EP reduced myocardial I/R injury by inactivating NF-κB. Our results suggest that EP exerts myocardial protection by inhibiting the inflammatory process and that it may be related to down-regulation of NF-κB translocation. A previous study showed that I/R injury is associated with activation of NF-κB in various organs such as the liver,21 kidney,22 and brain.11 The present results show that myocardial I/R injury-induced NF-κB activation are consistent with these observations.
Myocardial I/R injury initiates an acute inflammatory response.23 Accumulation of polymorphonuclear leukocytes (PMNs) is major evidence of acute inflammation, and the infiltration of PMNs initiates myocardial damage by releasing oxygen free radicals, proteases, and leukotrienes.23,24 The MPO activity assay for PMN activation should be checked because MPO is mainly released from PMNs.24,25 In the present study, MPO activity was inhibited by EP treatment; thus, EP may exert a protective effect by inhibiting PMN activity.
We also showed that EP improved cardiac function and reduced myocardial infarct size after regional I/R injury in an in vivo rat heart model after a 24 hours reperfusion. Myocardial infarction reaches a peak at 24 hours, whereas myocardial ischemia progressively develops during the late reperfusion period.26,27 Myocardial infarction was progressively extended between 6 and 24 hours, so we obtained the hemodynamic parameters and checked the infarction size 24 hours after reperfusion to identify the myocardial protective effect of EP. Other studies have reported reperfusion injury and infarction less than 60 min after ischemia, but our results showed a delayed phase in the myocardial reperfusion injury 24 hours after ischemia. So, EP can be used to protect myocardium in a clinical situation such as coronary artery bypass graft operation, heart transplantation, and many cardiac reperfusion procedures. EP dissolved in Ringer's solution may be helpful fluid therapy for these situations.

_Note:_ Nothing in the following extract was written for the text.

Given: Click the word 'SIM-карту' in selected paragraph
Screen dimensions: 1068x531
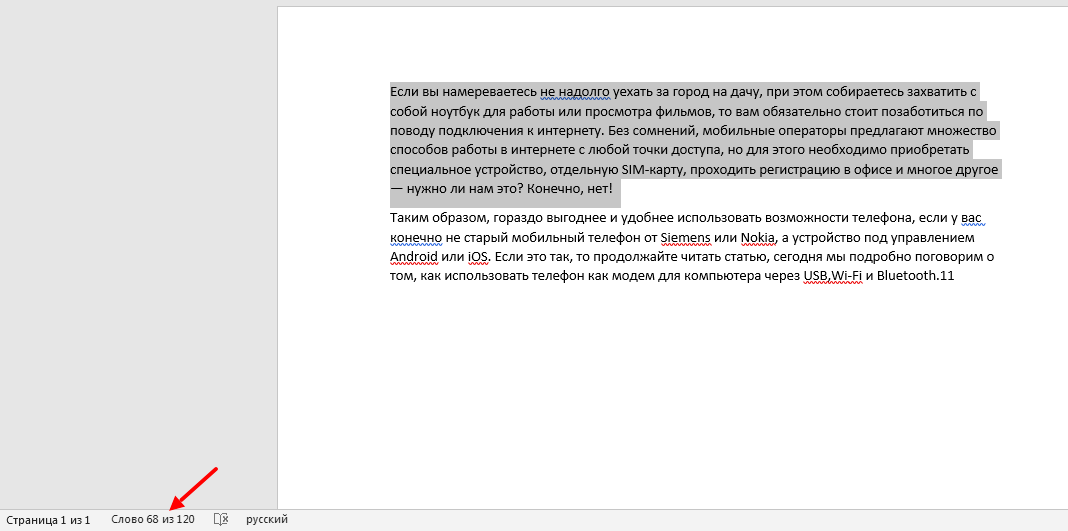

Our study has some limitations. First, a time gap existed between the anti-inflammatory markers and hemodynamic function/infarct size, so we did not clearly correlate the relationship and assumed that the myocardial protection was caused by the anti-inflammatory effect of EP. Second, because of technical difficulty, we could not check the hemodynamic parameters during the baseline or the ischemic period, so we only checked the hemodynamic parameters 24 hours after reperfusion. Third, we used EP at 25 and 50 mg/kg. In a future study, increased EP concentrations should be evaluated for further myocardial protective effects.
In conclusion, EP inhibited MPO activity, inflammatory cytokine release, and NF-κB translocation during the anti-inflammatory response. EP was associated with a delayed myocardial protective effect after regional I/R injury in an in vivo rat heart model. This protective effect may have been attributable at least in part to suppression of the inflammatory response.
ACKNOWLEDGEMENTS
This study was supported by grants from Gyeongsang National University Hospital (2008). This study was presented at the Annual Meeting of the European Society of Anaesthesiologists in Milano, Italy, June 2009.
Footnotes
The authors have no financial conflicts of interest.